Thursday, 16 February 2012

The Moscow Rules


A helpful reminder

"Only the Sith deal in absolutes"

- Obi Wan Kenobi

Aside from the grammatical horror of that statement, I'm inclined to agree with the sentiment. It is very hard to abide by a strict, unbreakable set of rules. I suspect every rule has its exception and to deny that is to blinker your imagination to how complicated life can be sometimes.
That said, I try to live as moral and ethical life as possible and I keep next to my bed a postcard from the International Spy Museum in Washington, D.C. which outlines the "Moscow Rules". I'll leave you read to about them - suffice it to say they were simple, incisive rules to live (and survive) by for western agents during Cold War in the USSR. One of the things about them I like is that they can be adapted to many different situations, including the world of the medical student.

The Moscow Rules for Medical Students


1. Assume Nothing


Starting any answer to a senior's question with "I assume..." is almost guaranteed to get you a telling off.

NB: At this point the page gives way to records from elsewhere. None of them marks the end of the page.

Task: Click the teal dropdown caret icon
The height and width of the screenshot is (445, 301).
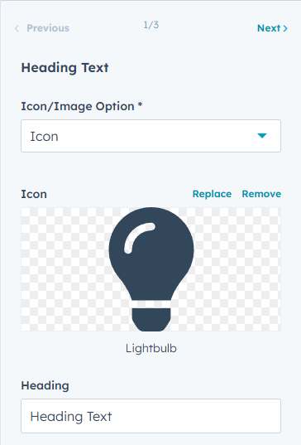Action: (262, 136)
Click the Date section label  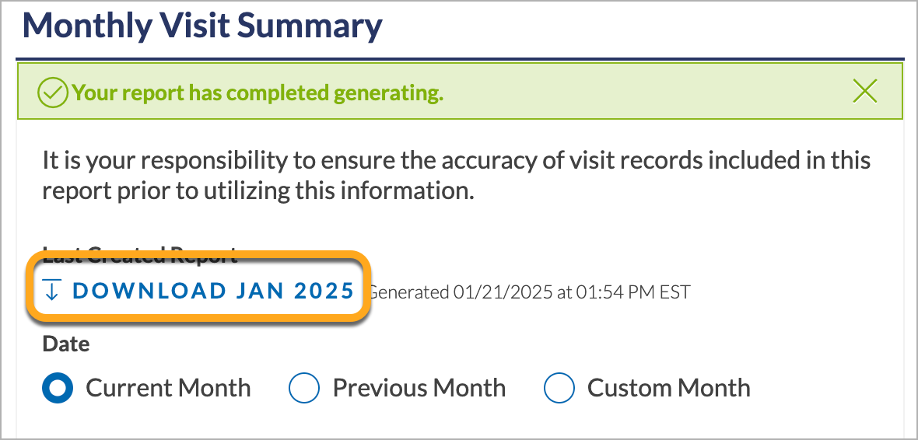(66, 344)
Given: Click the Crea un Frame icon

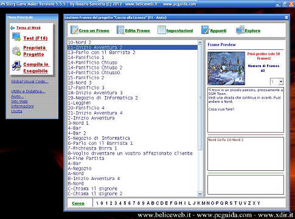Looking at the screenshot, I should pos(74,30).
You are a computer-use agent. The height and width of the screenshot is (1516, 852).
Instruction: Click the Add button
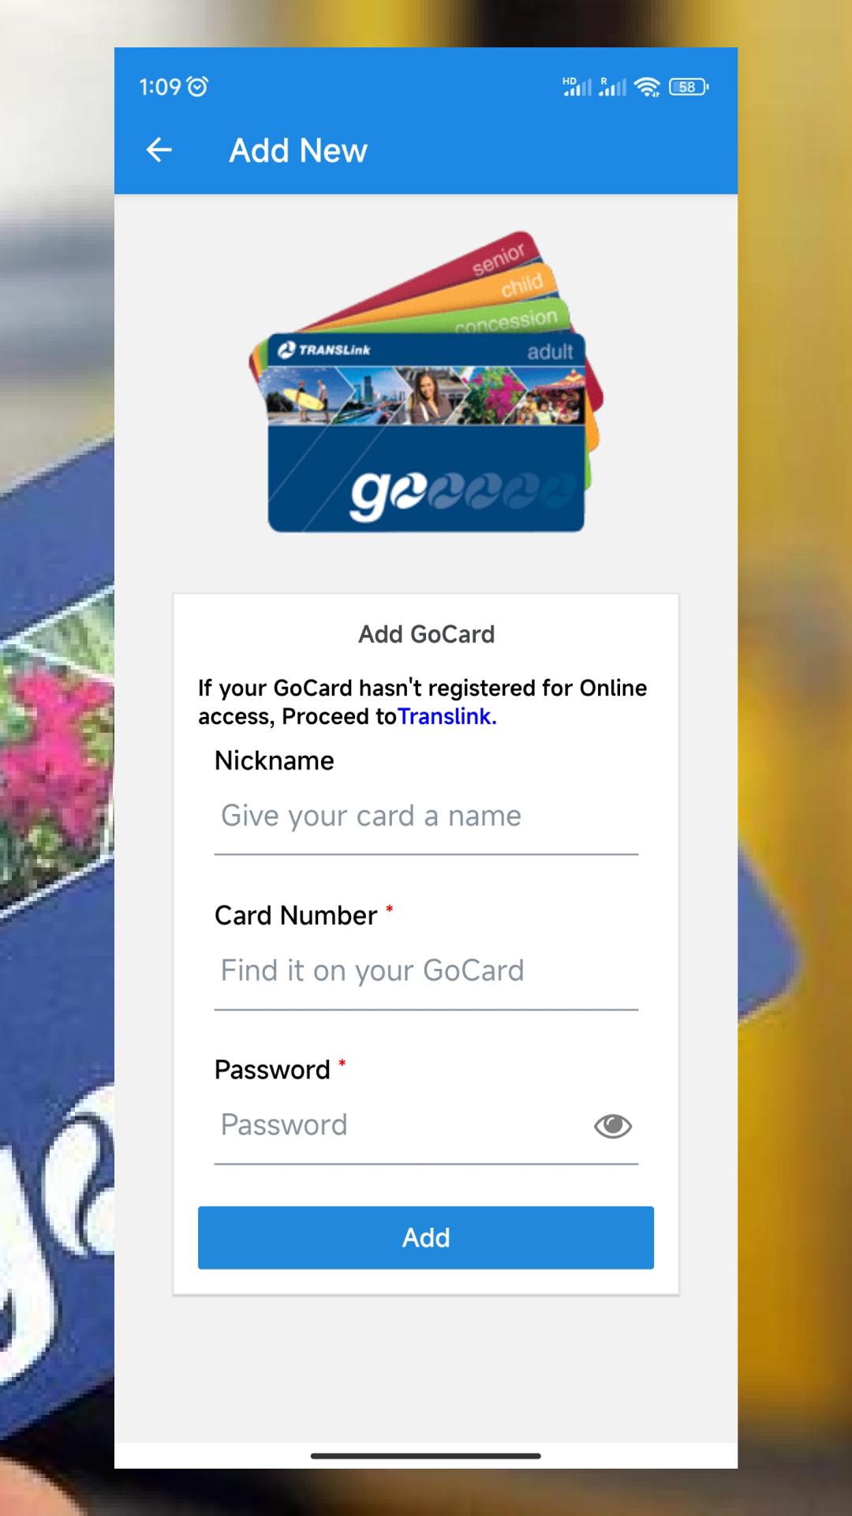(x=426, y=1237)
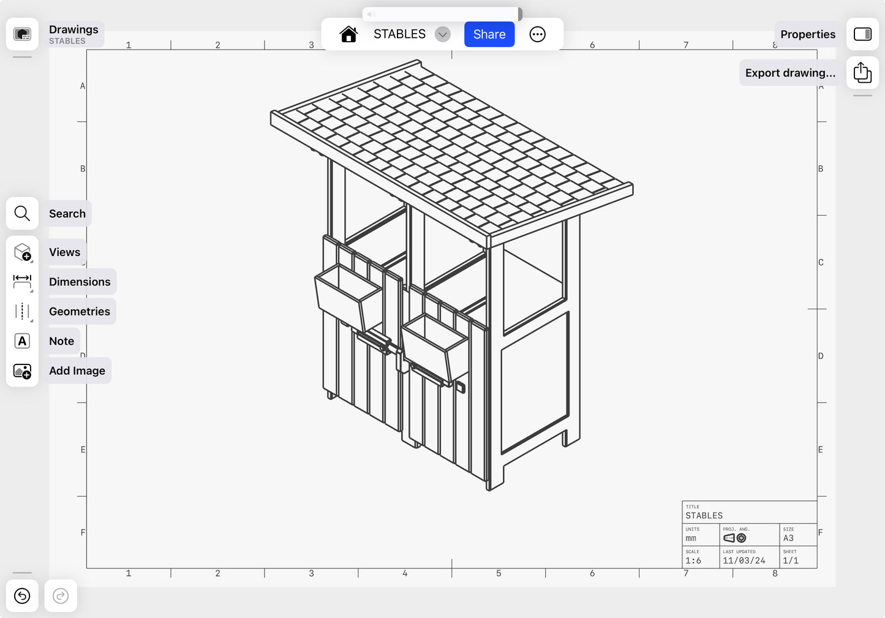
Task: Expand the STABLES title dropdown chevron
Action: click(443, 34)
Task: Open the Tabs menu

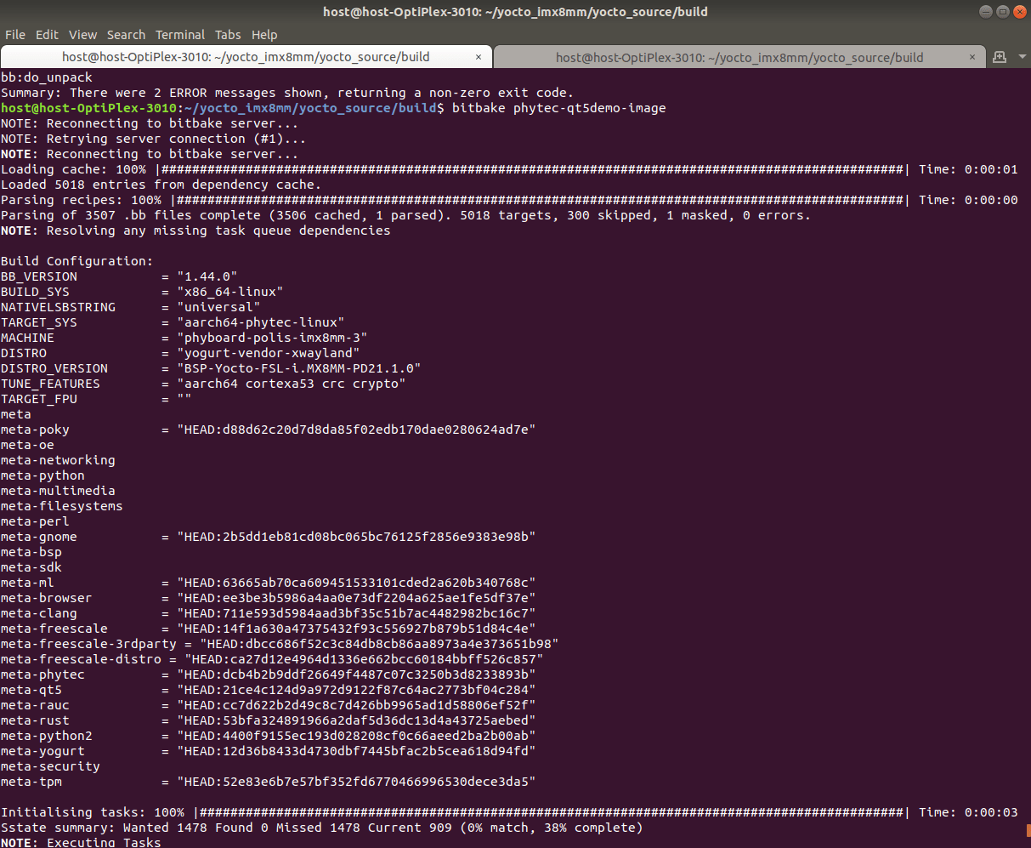Action: click(228, 35)
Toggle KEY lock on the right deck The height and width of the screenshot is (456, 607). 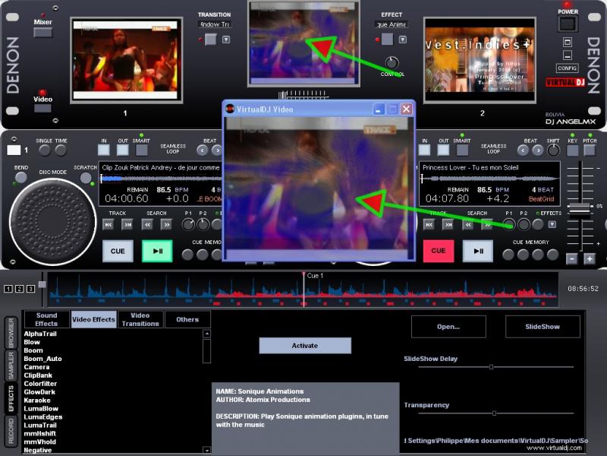click(x=572, y=150)
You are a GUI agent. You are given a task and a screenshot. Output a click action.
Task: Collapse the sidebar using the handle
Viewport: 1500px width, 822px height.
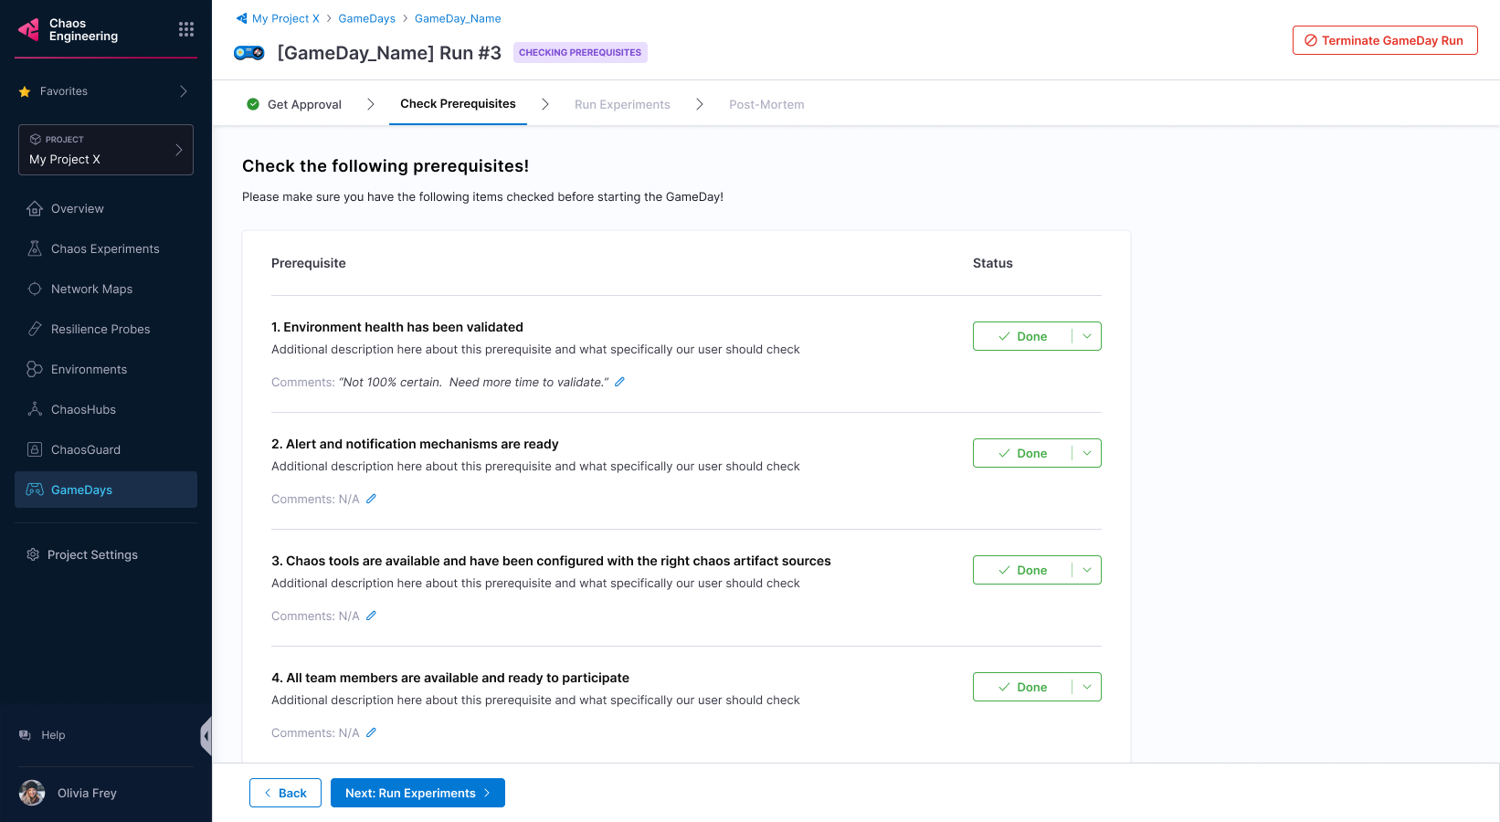(x=206, y=735)
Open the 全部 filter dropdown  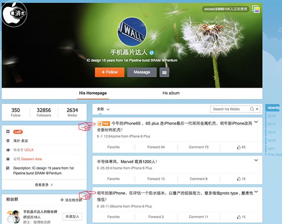(103, 109)
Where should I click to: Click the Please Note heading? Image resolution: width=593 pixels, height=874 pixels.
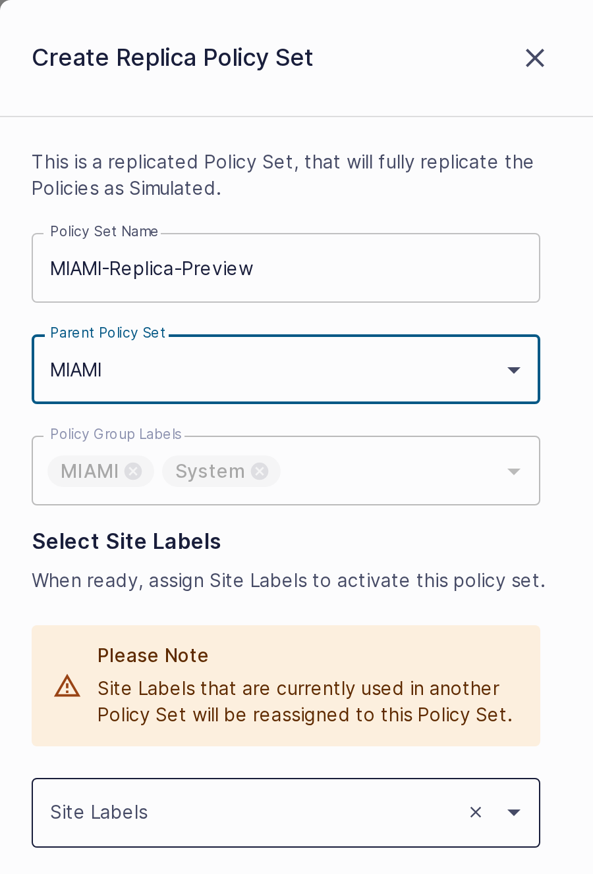pyautogui.click(x=153, y=656)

And rightly so. Equally, if the consultant says "Oh, we start around 9am", don't assume that you should turn up at 9am. Turn up at quarter to 9. Be seen to be eager - no one likes the guy who does the bare minimum.

2. Never go against your gut


In a similar vein, a firm, logical, wrong answer is better than the hesitant, mumbled right answer. You think you know the answer? Say it. Worst case scenario is you are wrong. When you are asked a question, think about the answer and say it. Don't "ummm" or "ahhh", it shows you doubt yourself. Would you trust the doctor who isn't sure of their own answer? Just don't leap in with an answer that you've not thought through. If you think that enlarged liver is Wilson's disease you better be ready to back it up.

3. Everyone is potentially under opposition control


You know how well you get on with that FY1? Just remember that they are there to do their job and you are there to learn. Same goes for the nurses. They're not there to be your friends - be friendly towards, certainly, just don't suppose that they should be used as a confident about their consultant or colleague who they know a whole lot better than they know you. I'm not saying that they'll tell on you, but it will colour their opinion of you, for sure.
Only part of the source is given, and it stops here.